In the movie? Nope. Three times, Gawain flinches and three times, the Green Knight readies his axe. After the pre-cognitive passage of Gawain’s possible life, he declares himself ready for the blow. The Green Knight applauds Gawain’s rising to the moment, applauds Gawain’s newfound sense of courage and more, of self. And wryly, his last words are, “and now, off with your head.”


It’s a remarkable film. It’s also a textbook case of why filmmakers often have to revise and change the source material. Oftentimes, it’s for ensuring the film falls within a certain allotted time; characters are combined or excised, chapters omitted or rewritten, and so on. Then you get to hear people complain that a film is “not as good as the book”, “nothing like the book”, and all that. 


In looking at “Crime and Punishment”, Freund’s adaptation with Peter Lorre, sure; there’s a world of difference but there’s a truth at the center of that film in Lorre’s performance. He is Raskalnikov. The particulars of the novel are gone, for the most part. How is anyone going to compress a novel that vast and profound into an hour and a half or two hours? The point is that it ranks as a great movie because it got very much at what Dostoevsky had achieved. 


Here, Lowery had to toss out significant plot points and introduce new elements. Admittedly, I’m guessing most people aren’t familiar with the poem that film draws on, but that’s almost the point. The poem itself is pretty visionary and is a deep resource of imagery and meaning. However, much of that meaning is possibly not as directly important to the reader of today, but from Lowery’s approach, it isn’t too much of a stretch to say that the film can well inform the pleasure and interpretation of the poem.


It’s a different Gawain in the film, for sure. Younger, inexperienced, but driven by his desire to be that which he wants to be and possibly not just what he thinks he should be, his character is seen growing and maturing through the events and characters he encounters. In this crucial sense, he shares with the Gawain poet’s version a similar trajectory. Both men discover where they fall short. Interestingly, though, the film’s Gawain is far more accepting of his fate. 

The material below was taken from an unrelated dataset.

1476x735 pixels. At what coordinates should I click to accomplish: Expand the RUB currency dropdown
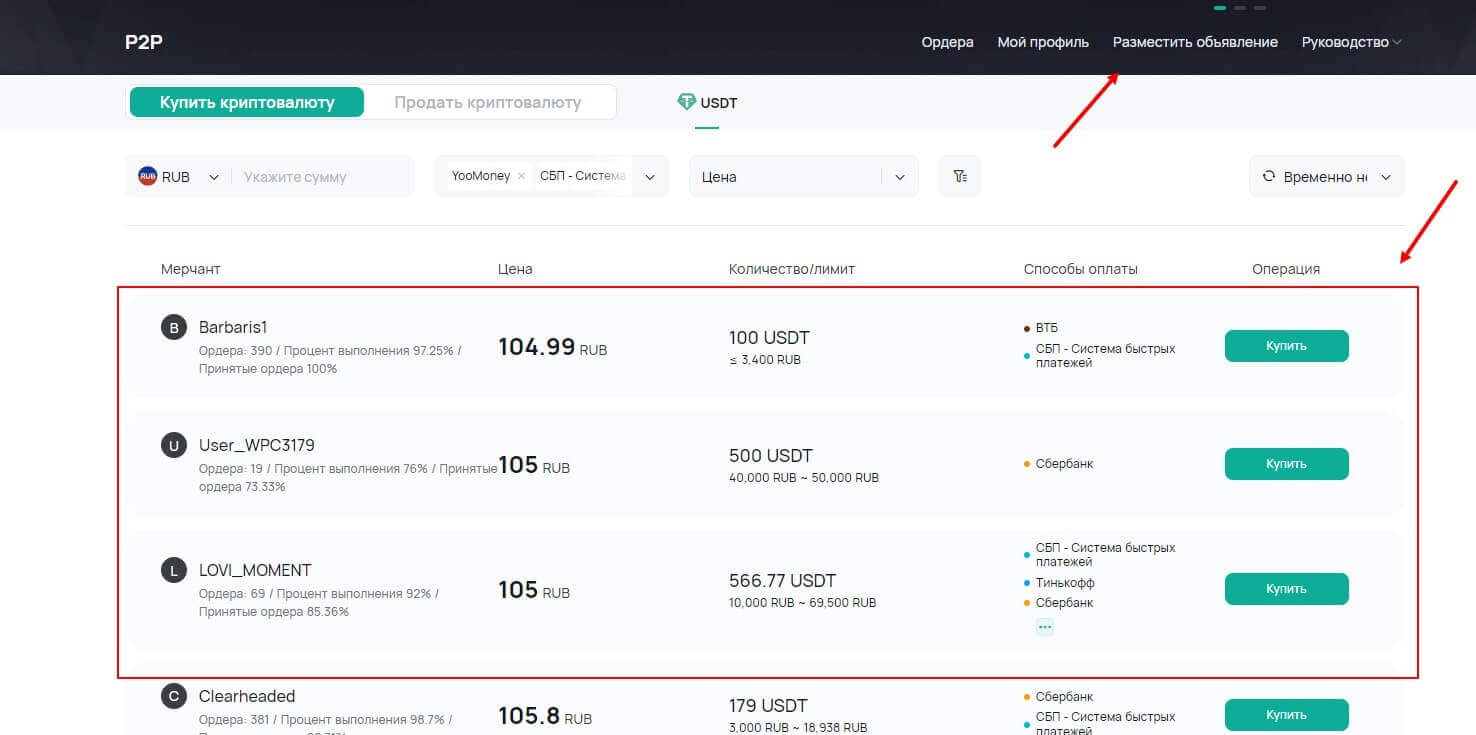coord(213,177)
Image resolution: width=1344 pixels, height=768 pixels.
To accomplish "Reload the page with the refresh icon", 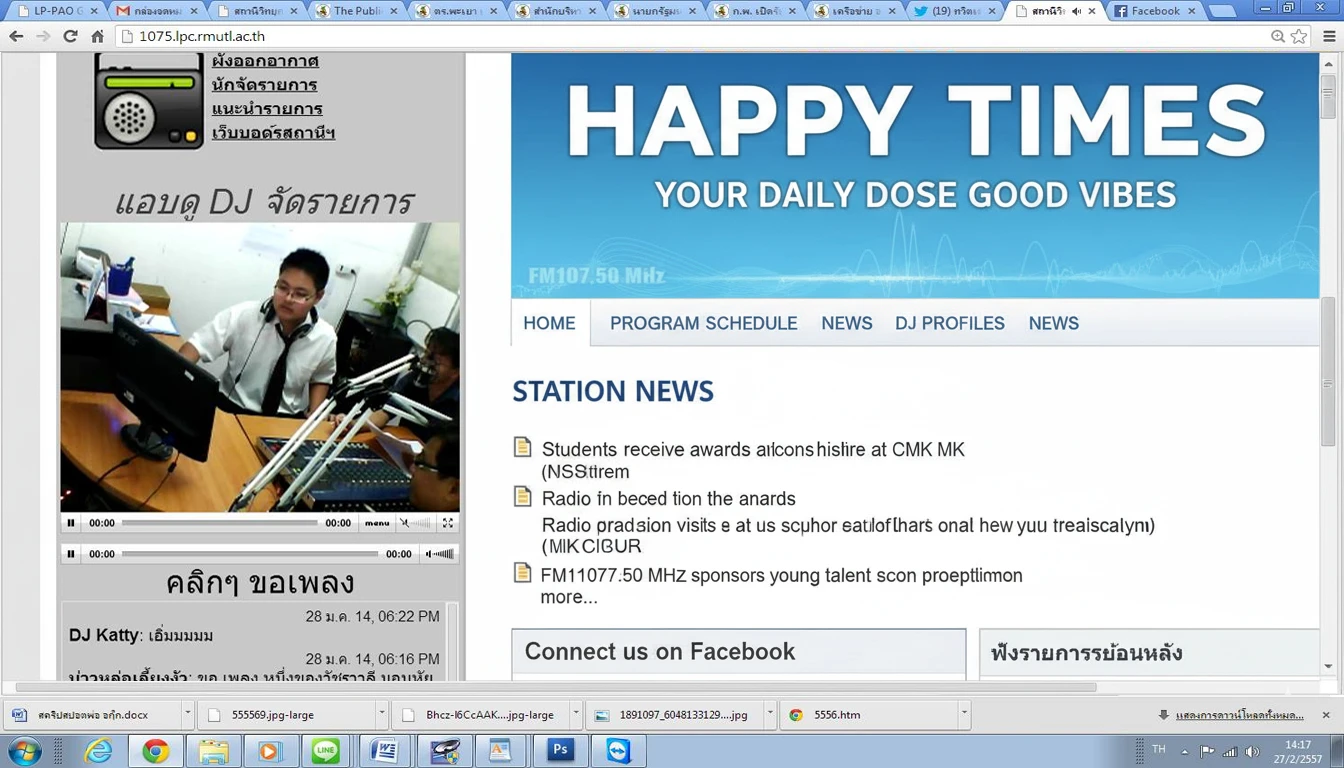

He removes the green belt from his armor before announcing he’s ready for the Green Knight’s blow.



Afterword


Andrew Droz Palermo’s cinematographer is exquisite. I really need to do a special feature on directors and their DPs. It goes without saying that film is a collaborative medium, but in one where the auteur sensibility still permeates, it’s important to check that the helmer’s vision doesn’t work without a team that gets what the distinct vision for each movie is. From the lensman to the editor to the composer (and of course, the cast), if any of these is out of whack, the film suffers accordingly. When they’re all in place, magic can happen.


I haven’t given much wordage to the other performers. Aside from Dev Patel’s Gawain, the most realized characters are Joel Edgerton’s Lord and Vikander’s Essel and her turn as Edgerton’s wife. That said, Choudhury’s Morgana leaves a deep impression of whose command of the ancient ways runs deep. Sean Harris’s Arthur is sketched out well enough to give some idea of who he is, but in general, this is Patel’s movie.


Notes


1. In the cast listings, Sean Harris is listed as “the King”, Alice Dickie as “the Queen”, Sarita Choudhury as “Mother”; I hope I’m not forcing interpretations here, but I find it easier to keep track of the story in my mind if the names are restored to the respective characters. Now having said that, it occurs to me that it would make sense if the reason the cast is so listed is to support Lowery’r distinct authorial voice here. 


2. Raffel, Burton. Sir Gawain and the Green Knight. New American Library. New York. 1970.